I swallow, glance at Jake, Darius, and then back to Gawan. “An Earthbound what?”

Gawan’s jaw muscles flex. “Angel.”

My heart stops.

“That thing inside of Ian? It was no angel, Gawan. It was evil. Evil as Hell. All
except for that one split second.”

Gawan nods. The firelight from the hearth flickers shadows over his face. “The Fallen
use a curse to change them, which the Earthbounds can’t stop. The spells of the Seiagh
are too powerful, and the Fallen have saved several to memory. The Fallen trap unsuspecting
Earthbounds and use them for their own devices. But you didna kill it. You just sent
it to a horrible place.”

A lump forms in my chest. “Is there any way to retrieve the Earthbound from wherever
I sent them?”

“Yes,” Sydney interrupts from her place at the desk. She turns and looks at me. “You
have to go in after them.”

I immediately feel Eli tense up behind me.

“Can beings other than Earthbounds be sent to that place?” I ask.

Gawan nods. “Aye.”

“So Ian’s behavior wasn’t a demon being evil,” I say, finally catching on. “It was
an Earthbound rebelling. Trying to get out.”

Gawan nods again. “Exactly.”

I eye him, and even though I already know the answer after seeing into his memories,
I want to hear him say it. “You know all that because you are an Earthbound?”

“Was,” Gawan corrects. “For centuries. I’m a mere mortal now, like Dreadmoor.”

I’m finally catching on to this twelfth and thirteenth century jive. Not only do both
warriors have their given names, but they’re also referred to by their home. Dreadmoor.
Grimm. Confusing as hell, but I get it.

“I was dead, though,” Tristan adds. “A bloody spirit, as were my men, for centuries
on and on. Only did my fate change when a young Colonist happened upon my land.”
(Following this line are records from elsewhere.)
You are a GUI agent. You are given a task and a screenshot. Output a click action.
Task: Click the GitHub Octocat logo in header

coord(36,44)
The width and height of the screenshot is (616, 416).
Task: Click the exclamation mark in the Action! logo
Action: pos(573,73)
I blink. “You were a ghost for centuries, yes?”

Tristan nods. “Aye.”

“Like see-through, mists and orbs, or something different?” I ask.

Tristan laughs. “I appeared just as you see me now, with the exception of my garb.
I looked very much alive.” He rubs his chin. “I do miss walking straight through walls,
and just thinking of a spot I wished to occupy and then just . . . occupying it.”

“Do you miss it?” Ginger asks. She’s sitting next to Lucian on a long, brown leather
sofa.

“Nay,” Tristan clarifies. “I wouldn’t trade my Andrea for any of it.”

Gawan looks at me. “His wife.”

I look at Gawan.

I decide my powers are all too useful all of a sudden.

And take a lot less time than verbal explanations.

Slowly, I reach over and brush Gawan’s hand with mine.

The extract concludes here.